Apart from TGFBR1 and SNW1 which constitute TGF-β signalling, the functional screen identified SRGAP3 as a protective gene unique to the Aβ group. The SRGAP3 gene encodes the Slit-Robo Rho GTPase Activating Protein 3 (srGAP3), also known as WAVE-Associated Rac GTPase Activating Protein (WRP) or Mental Disorder-Associated GTPase Activating Protein (MEGAP), which belongs to the Rho GAP family of Rho GTPase negative regulators. srGAP3 is involved in a variety of processes which are crucial for neuronal morphogenesis, axon guidance and synaptic functions . srGAP3 possibly confers neuroprotection against Aβ toxicity by regulating cytoskeletal reorganisation or participating in Slit-Robo signalling, both of which are vital for neurodevelopment and healthy cognitive functions . However, this neuroprotective effect is nullified in the presence of MDP, suggesting that the activation of NLRP1 inflammasome perturbs srGAP3 function and probably the regulation of cytoskeletal dynamics, which drastically reduced cellular rigidity against toxicity. This could have contributed to the synergism between Aβ and MDP-primed NLRP1 inflammasome in inducing severe loss of neuronal viability in the Aβ + MDP group.
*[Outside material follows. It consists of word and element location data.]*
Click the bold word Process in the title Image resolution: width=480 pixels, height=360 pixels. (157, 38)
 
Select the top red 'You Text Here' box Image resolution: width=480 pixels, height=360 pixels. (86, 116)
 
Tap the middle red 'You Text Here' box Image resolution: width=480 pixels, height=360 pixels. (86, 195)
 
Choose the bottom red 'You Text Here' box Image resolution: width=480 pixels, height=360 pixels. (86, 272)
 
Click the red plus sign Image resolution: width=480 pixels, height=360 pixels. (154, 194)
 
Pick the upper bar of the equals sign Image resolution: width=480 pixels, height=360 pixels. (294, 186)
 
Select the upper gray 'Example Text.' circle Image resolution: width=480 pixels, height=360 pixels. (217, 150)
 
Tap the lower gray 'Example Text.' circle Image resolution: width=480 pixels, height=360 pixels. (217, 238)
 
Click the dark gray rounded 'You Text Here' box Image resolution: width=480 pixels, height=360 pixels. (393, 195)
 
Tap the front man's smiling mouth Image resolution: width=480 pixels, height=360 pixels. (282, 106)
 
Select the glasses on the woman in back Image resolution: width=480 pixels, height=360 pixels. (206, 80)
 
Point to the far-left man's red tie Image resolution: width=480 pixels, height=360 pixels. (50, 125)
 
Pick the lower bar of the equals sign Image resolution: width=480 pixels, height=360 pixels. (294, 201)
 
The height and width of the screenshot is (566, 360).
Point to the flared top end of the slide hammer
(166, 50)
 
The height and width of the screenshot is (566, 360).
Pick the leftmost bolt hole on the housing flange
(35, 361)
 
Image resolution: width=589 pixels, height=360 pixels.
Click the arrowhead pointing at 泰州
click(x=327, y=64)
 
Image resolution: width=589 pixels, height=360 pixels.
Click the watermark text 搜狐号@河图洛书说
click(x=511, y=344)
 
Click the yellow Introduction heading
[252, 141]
BEND5 and GREB1 showed significance in the MDP group only, suggesting that exposure to Aβ negated the effects exerted by these genes. As with SNW1, BEND5 is involved in DNA/RNA biding and transcription regulation. The BEND5 gene encodes the protein BEN domain-containing protein 5. The mammalian BEND5 is a protein that contains a single BEN domain and is expressed in particularly high levels in pyramidal neurons . It functions as a transcriptional repressor and is likely involved neurogenesis by regulating the Notch signalling pathway. The GREB1 gene codes for the growth-regulating oestrogen receptor binding 1 protein. GREB1 is typically expressed upon binding of oestrogen response elements on oestrogen receptor 1 (ESR1) upstream of GREB1 promoter .Treatment with MDP alone did not result in significant loss of neuronal viability. It is possible that the effects of these mutant genes under MDP treatment affect cell proliferation rates rather than inducing neurodegeneration.
While the gene trap mutagenesis screening provides a convenient and high-throughput method for preliminary elucidation of biological pathways, screen efficiency is potentially limited by several factors. Firstly, the efficiency of gene trap integration is dependent on the initial nucleofection process. Secondly, although pGTIV3 does not display a 3’ intron bias, its inherent requirement for intronic integration means that genes that lack, or contain very small, introns may escape trapping. This presents a major challenge in unbiased genome-wide mutagenesis by achieving complete genome saturation. Finally, the mutagenesis screen does not inform the order of gene activities and pathways involved - whether they occur upstream or downstream of NLRP1 inflammasome activation by Aβ.